# Helpful blogs for New Members GTDoS



## Chuck71 (Nov 5, 2012)

My DDay was two years ago this past Monday. It was a rough ride. My story still exists on TAM. The way I saw things then, when you start posting on other's thread more than your own.... you are making a great deal of progress. For myself.... I went through the process rather quick (no kids). I started my journey about the same time as a few others. I started a new relationship and got on with my life. But I still kept up with others who started their journey around the same time I did. 

For those just beginning their journey here, I can name a few threads that give exceptional advice. I will list those below. As I traveled to Life after Divorce, I did not follow as many threads being started in the Considering and Going Through Divorce sections. I was wondering if people could post certain threads or (if extensively long) portions of a thread (page # to page # or post # to post #) that helped them. Hopefully threads will be posted detailing the trials and tribulations for males and females going through this. 

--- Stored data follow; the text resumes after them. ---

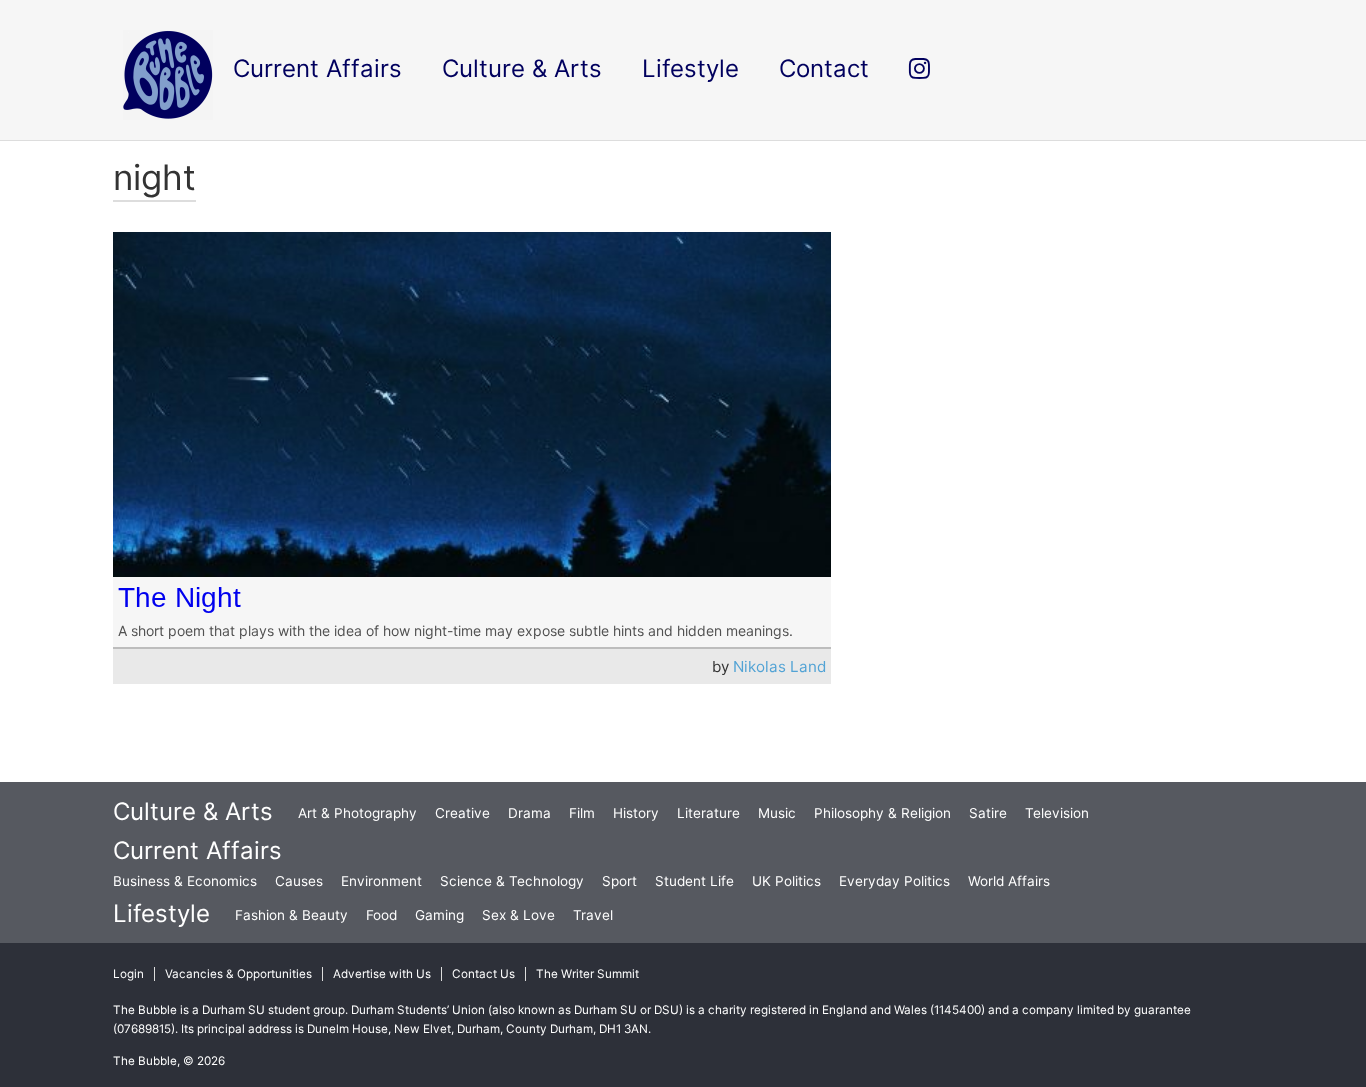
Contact (824, 68)
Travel (593, 915)
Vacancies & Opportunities (238, 974)
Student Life (694, 881)
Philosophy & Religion (882, 813)
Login (128, 974)
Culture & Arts (193, 811)
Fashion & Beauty (291, 915)
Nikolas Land (779, 666)
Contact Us (483, 974)
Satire (988, 813)
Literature (708, 813)
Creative (462, 813)
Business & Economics (185, 881)
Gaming (439, 915)
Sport (619, 881)
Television (1057, 813)
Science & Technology (512, 881)
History (636, 813)
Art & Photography (357, 813)
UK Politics (786, 881)
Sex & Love (518, 915)
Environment (381, 881)
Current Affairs (197, 850)
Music (777, 813)
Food (381, 915)
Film (582, 813)
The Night (179, 597)
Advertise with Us (382, 974)
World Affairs (1009, 881)
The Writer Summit (587, 974)
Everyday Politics (894, 881)
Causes (299, 881)
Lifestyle (161, 913)
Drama (529, 813)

http://talkaboutmarriage.com/going-through-divorce-separation/61702-gutpunchs-journal.html

http://talkaboutmarriage.com/going-through-divorce-separation/63357-time-regroup-move.html

http://talkaboutmarriage.com/going-through-divorce-separation/60683-what-do-i-dont-know.html

http://talkaboutmarriage.com/going-through-divorce-separation/164673-long-painful-path.html

While you read these threads (especially when they are dealing with infidelity) pay extra heed to these four posters.... 1-Conrad, 2-Mavash, 3-Three Strikes, 4-Happyman64

I would have added CeeGee but he nuked his


----------